# Setting up a Schema in Spark

### Introduction

Now in the last lesson, we were able to explore the dataset of civil complaints, but we did so with all of our data set to strings.  This will reduce our ability to explore, sort, and perform aggregations on our dataset.  In this lesson, we'll see how we can set the proper schema on a Spark dataframe.  

Let's get started.

### Getting Set Up (For Google Colab)

> If we are running this on google colab, we can run the following to eventually interact with our Spark UI.

* Begin by installing some pip packages and the java development kit.

In [None]:
!pip install pyspark --quiet
!pip install -U -q PyDrive --quiet 
!apt install openjdk-8-jdk-headless &> /dev/null

* Then set the java environmental variable

In [None]:
import os
os.environ["JAVA_HOME"] = "/usr/lib/jvm/java-8-openjdk-amd64"

* Then connect to a SparkSession, setting the spark ui port to `4050`.

In [None]:
from pyspark.sql import SparkSession

spark = SparkSession \
    .builder \
    .appName("civComplaints") \
    .config("spark.ui.port", "4050") \
    .getOrCreate()

* Then we need to install ngrok which will allow us to place our local spark ui on the web.

In [None]:
!wget https://bin.equinox.io/c/4VmDzA7iaHb/ngrok-stable-linux-amd64.zip &> /dev/null
!unzip ngrok-stable-linux-amd64.zip &> /dev/null
get_ipython().system_raw('./ngrok http 4050 &')

* And finally we get a link our Spark UI

In [None]:
!curl -s http://localhost:4040/api/tunnels | python3 -c \
    "import sys, json; print(json.load(sys.stdin)['tunnels'][0]['public_url'])"

### Loading our Data

Then, let's read in the our csv data.

In [None]:
import pandas as pd

df = pd.read_csv('s3://jigsaw-labs/civ_complaints.csv').astype(str)

There are a lot of columns to this dataset, so let's set `vertical = True`. 

And then again, we'll create a spark dataframe.

In [None]:
complaints_df = spark.createDataFrame(df)

And then let's take a look at the schema.

In [None]:
complaints_df.printSchema()

root
 |-- Extract Run Date: string (nullable = true)
 |-- Randomized Id: string (nullable = true)
 |-- CCRB Received Year: string (nullable = true)
 |-- Days Between Incident Date and Received Date: string (nullable = true)
 |-- Case Type: string (nullable = true)
 |-- Complaint Received Place: string (nullable = true)
 |-- Complaint Received Mode: string (nullable = true)
 |-- Borough Of Incident: string (nullable = true)
 |-- Patrol Borough Of Incident: string (nullable = true)
 |-- Reason For Initial Contact: string (nullable = true)

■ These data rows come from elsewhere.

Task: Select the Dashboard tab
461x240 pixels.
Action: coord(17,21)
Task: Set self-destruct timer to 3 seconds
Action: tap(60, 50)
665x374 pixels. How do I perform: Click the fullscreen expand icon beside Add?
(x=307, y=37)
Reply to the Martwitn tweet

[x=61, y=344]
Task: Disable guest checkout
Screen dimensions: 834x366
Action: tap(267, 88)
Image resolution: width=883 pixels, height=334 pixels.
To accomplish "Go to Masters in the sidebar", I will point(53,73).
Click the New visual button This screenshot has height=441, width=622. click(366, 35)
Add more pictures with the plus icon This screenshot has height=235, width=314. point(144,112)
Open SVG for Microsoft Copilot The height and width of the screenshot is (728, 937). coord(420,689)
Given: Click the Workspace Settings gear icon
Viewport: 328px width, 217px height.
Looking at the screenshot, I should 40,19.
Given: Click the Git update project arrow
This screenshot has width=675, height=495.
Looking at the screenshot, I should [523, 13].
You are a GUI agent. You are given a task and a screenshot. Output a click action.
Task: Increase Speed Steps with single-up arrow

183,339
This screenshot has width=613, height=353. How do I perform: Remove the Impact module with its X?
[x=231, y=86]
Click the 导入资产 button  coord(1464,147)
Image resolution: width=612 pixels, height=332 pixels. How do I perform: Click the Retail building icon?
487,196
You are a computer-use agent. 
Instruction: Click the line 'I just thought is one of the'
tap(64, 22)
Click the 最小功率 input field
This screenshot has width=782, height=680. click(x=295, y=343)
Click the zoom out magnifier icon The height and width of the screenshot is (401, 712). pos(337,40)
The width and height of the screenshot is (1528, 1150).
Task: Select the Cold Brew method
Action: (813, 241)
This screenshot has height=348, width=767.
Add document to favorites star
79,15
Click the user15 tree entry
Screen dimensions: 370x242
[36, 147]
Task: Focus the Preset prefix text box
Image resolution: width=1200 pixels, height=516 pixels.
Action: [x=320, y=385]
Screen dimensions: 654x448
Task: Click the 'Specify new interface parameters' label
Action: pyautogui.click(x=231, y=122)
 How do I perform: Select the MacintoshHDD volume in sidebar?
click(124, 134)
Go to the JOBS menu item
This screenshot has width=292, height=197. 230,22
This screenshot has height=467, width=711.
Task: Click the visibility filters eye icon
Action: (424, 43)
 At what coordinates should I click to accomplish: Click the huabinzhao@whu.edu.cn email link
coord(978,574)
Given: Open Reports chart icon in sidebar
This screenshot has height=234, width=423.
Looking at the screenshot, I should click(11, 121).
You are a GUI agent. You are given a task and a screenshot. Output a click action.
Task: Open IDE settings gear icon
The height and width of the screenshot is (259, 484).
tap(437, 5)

So we can see that all of the columns are currently set to datatype of string.  But if we set columns like `Extract Run Date` to datetimes, then we can perform calculations like selecting the month or day of week from those dates.  And even more columns should be numeric.  Ok, so let's see how we can set our columns to the correct datatypes.

### Exploring withColumn

It turns out that we can use the `withColumn` method to change our data type.  Now the `withColumn` is generally used to derive new values from an existing column.  For example, if we look at the values in our `Randomized Id` column.

In [None]:
complaints_df.select('Randomized Id').show(3)

+-------------+
|Randomized Id|
+-------------+
|            1|
|            2|
|            3|
+-------------+
only showing top 3 rows



And then we can used `withColumn` to increment each id by two like so:

In [None]:
updated_complaints_df = complaints_df.withColumn("id_plus_two", 
                                                 col("Randomized Id") + 2)

In [None]:
updated_complaints_df.select(["Randomized Id", "id_plus_two"]).show(5)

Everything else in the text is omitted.